【Unity】敵キャラクターに「複雑な当たり判定」をつける方法

Unity 複雑な当たり判定を設定する方法 ゲーム開発

今回はUnityでの3Dゲーム開発に関する話題で、タイトルの通り

敵キャラクターに複雑な当たり判定をつける方法

をご紹介するという内容になっております。

Unityで3DアクションゲームやFPSなどを作っていると、特に大きな敵キャラクターの当たり判定の設定で悩むことがあります。具体的に言うと大きな敵キャラクターにおいては小さいキャラクターよりも複雑な当たり判定が必要になるのですが、それをUnity上でどうやって実現すればいいのか?という点がちょっとわかりづらいのです。

そこでここでは敵キャラクターに複雑な当たり判定を設定することで、プレイヤーの攻撃がより正確にヒットするようになる方法を具体的にご紹介しますね。

前提:なぜ大きな敵キャラクターで「より複雑な当たり判定」が必要になるのか?

はじめに前提として「なぜ大きな敵キャラクターには複雑な当たり判定が必要なのか?」という点を整理しておきましょう。

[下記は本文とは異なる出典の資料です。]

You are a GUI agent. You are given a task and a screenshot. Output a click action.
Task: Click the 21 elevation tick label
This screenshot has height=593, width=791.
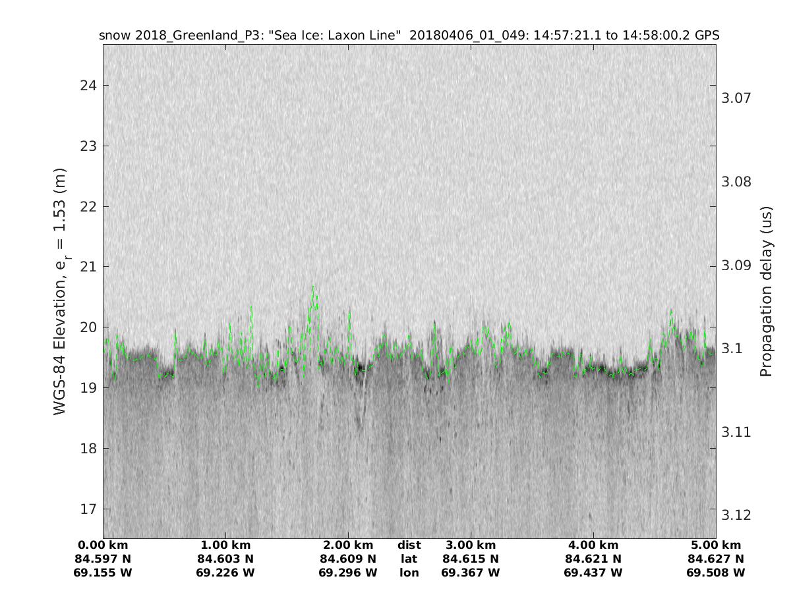coord(88,267)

プレイヤーに近いサイズの敵の当たり判定はシンプルでOK

まず、アクションゲームやFPSなどではプレイヤーの攻撃をヒットさせるために敵キャラクターに当たり判定を設定しますよね。この当たり判定は通常、下記の画像のようにキャラクターの形に近いカプセル状のものを1つだけ設定することが多いです。

ゲームにおける敵キャラクターの当たり判定の例

なぜこのような「カプセル状の当たり判定を1つだけ」使うのかというと主に次のような理由があります。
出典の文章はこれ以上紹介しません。